■ What to do:
In the article on flipped professional development in Stillwater, why does Wilcek say the technology-integration specialists give her the confidence to move forward? Answer in one to three sentences.

■ Extracted text:

--- Start ---

The 6th grade teacher recalls asking, “What ideas do you have for me?” during a recent face-to-face workshop with Wayne Feller and Kristin Daniels, the technology-integration specialists in the 8,500-student Stillwater Area Public Schools, in Minnesota.

The collaborative, technology-driven nature of the relationship between teachers and the technology coaches is the hallmark of what the Stillwater district calls “flipped professional development.” Known as job-embedded coaching in educational leadership circles, flipped PD offers face-to-face support and personalized online resources, such as how-to videos on using interactive-whiteboard software or the iPad’s multi-tasking bar. Teachers watch the videos to find new or better approaches and then discuss developing those approaches with the technology-integration specialists.

Under that system, Wilcek, who teaches at the 347-student Andersen Elementary School, learned how to edit student-shot movies in iMovie, export them into iBooks Author, and post the finished products on her website for downloading.

“I wouldn’t have had the knowledge or time to pull all of that together,” she says. “It’s such a gift to have the specialists sit right next to you. They give me the confidence to move forward because I know I can have support whenever I want it.”

Stillwater started flipped PD in 2011-12. Here’s how it works: Feller and Daniels meet with 200 classroom teachers and specialists in small groups each month for structured, two-hour coaching/training and workshop sessions that focus on individual projects, then offer additional guidance by request. So far, the model is used in all nine of the district’s elementary schools, with 93 percent of classroom teachers participating.

--- End ---

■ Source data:
--- Start ---

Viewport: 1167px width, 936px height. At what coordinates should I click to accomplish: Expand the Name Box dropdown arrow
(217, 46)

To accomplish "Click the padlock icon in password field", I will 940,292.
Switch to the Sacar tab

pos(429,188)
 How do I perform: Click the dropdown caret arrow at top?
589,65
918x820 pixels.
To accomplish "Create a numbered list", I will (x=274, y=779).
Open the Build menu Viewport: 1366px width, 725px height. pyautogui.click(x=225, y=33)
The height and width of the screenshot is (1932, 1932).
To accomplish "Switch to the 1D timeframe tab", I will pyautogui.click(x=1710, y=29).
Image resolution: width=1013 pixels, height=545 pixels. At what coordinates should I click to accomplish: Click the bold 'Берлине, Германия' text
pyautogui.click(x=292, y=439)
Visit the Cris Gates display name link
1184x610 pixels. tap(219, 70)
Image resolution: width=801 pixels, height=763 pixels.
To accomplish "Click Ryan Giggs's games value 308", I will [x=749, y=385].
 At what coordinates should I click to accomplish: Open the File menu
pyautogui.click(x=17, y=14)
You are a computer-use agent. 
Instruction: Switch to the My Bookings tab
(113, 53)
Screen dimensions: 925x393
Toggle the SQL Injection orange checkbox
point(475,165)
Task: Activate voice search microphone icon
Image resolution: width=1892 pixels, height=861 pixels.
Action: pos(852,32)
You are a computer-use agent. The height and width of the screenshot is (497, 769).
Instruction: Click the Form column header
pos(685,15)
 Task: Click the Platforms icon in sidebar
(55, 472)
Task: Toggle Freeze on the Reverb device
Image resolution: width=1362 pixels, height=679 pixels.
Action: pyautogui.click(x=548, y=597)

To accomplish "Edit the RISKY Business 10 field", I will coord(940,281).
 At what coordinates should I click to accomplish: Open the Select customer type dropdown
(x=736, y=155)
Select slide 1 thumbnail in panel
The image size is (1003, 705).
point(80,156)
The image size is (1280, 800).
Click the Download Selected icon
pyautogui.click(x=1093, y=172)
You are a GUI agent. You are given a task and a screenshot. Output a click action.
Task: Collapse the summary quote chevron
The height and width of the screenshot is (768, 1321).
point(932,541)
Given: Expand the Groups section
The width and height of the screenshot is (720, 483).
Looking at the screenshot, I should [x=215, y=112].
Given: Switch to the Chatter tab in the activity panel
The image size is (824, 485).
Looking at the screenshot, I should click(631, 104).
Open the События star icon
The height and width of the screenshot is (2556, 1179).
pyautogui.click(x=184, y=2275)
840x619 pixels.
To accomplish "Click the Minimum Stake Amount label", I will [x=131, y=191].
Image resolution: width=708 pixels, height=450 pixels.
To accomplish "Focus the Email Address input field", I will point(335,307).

--- End ---

■ Completed exercise:
Wilcek says the specialists give her the confidence to move forward because she knows she can have support whenever she wants it. She also values having them sit right next to her, since she wouldn't otherwise have had the knowledge or time to pull her project together.